Question: At a height equal to earth’s radius, above the earth’s surface, the acceleration due to gravity is: ...

Question

At a height equal to earth’s radius, above the earth’s surface, the acceleration due to gravity is:
A) $g$ .
B) $\dfrac{g}{2}$ .
C) $\dfrac{g}{4}$
D) $\dfrac{g}{5}$ .

Answer 1

Solution

Due to the large mass of the earth there is a force that pulls the objects towards the centre of the earth and that force is gravitational force. The gravitational force attracts the object towards the centre of the earth with an acceleration known as acceleration due to gravity.

Complete step by step answer:
The formula of the acceleration due to gravity is given by,
$g = G\dfrac{{{M_e}}}{{{d^2}}}$
Where acceleration due to gravity is g the universal gravitational constant is G the mass of earth is ${M_e}$ and the distance of the object from the centre of the earth is d.
Step by step solution:
It is given in the problem that at height R from the surface of the earth an object is placed and we need to find the value of acceleration due to gravity on that object where the radius of the earth is equal to R.
The formula of the acceleration due to gravity is given by,
$g = G\dfrac{{{M_e}}}{{{d^2}}}$
Where acceleration due to gravity is g the universal gravitational constant is G the mass of earth is ${M_e}$ and the distance of the object from the centre of the earth is d.
The acceleration due to gravity at the surface of the earth is equal to,
$\Rightarrow g = G\dfrac{{{M_e}}}{{{d^2}}}$
$\Rightarrow g = G\dfrac{{{M_e}}}{{{R^2}}}$ ………eq. (1)
As the object is R distance from the surface of the earth where the radius of the earth is R the total distance of the object from the centre of the earth is 2R, then the acceleration due to gravity is given by,
$\Rightarrow {g_1} = G\dfrac{{{M_e}}}{{{d^2}}}$
$\Rightarrow {g_1} = G\dfrac{{{M_e}}}{{{{\left( {2R} \right)}^2}}}$
$\Rightarrow {g_1} = G\dfrac{{{M_e}}}{{4{R^2}}}$ ………eq. (2)
On comparing the equation (1) and equation (2) we get.
$\Rightarrow \dfrac{{{g_1}}}{g} = \dfrac{{G\left( {\dfrac{{{M_e}}}{{4{R^2}}}} \right)}}{{G\left( {\dfrac{{{M_e}}}{{{R^2}}}} \right)}}$
$\Rightarrow \dfrac{{{g_1}}}{g} = \dfrac{{\left( {\dfrac{1}{4}} \right)}}{1}$
$\Rightarrow \dfrac{{{g_1}}}{g} = \dfrac{1}{4}$
$\Rightarrow {g_1} = \dfrac{g}{4}$ .
So the acceleration due to gravity is equal to ${g_1} = \dfrac{g}{4}$ .
The correct answer for this problem is option C.

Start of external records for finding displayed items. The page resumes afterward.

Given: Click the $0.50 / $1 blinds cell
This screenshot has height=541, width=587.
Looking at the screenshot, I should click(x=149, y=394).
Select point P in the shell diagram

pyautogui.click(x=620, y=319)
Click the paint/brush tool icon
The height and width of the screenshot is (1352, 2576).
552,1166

Note: The acceleration due to gravity varies with the distance from the centre of the earth and the acceleration due to gravity is inversely proportional to the distance of the object from the centre of the earth and therefore more far the object is placed from the centre of the earth the less the acceleration due to gravity acts on the object.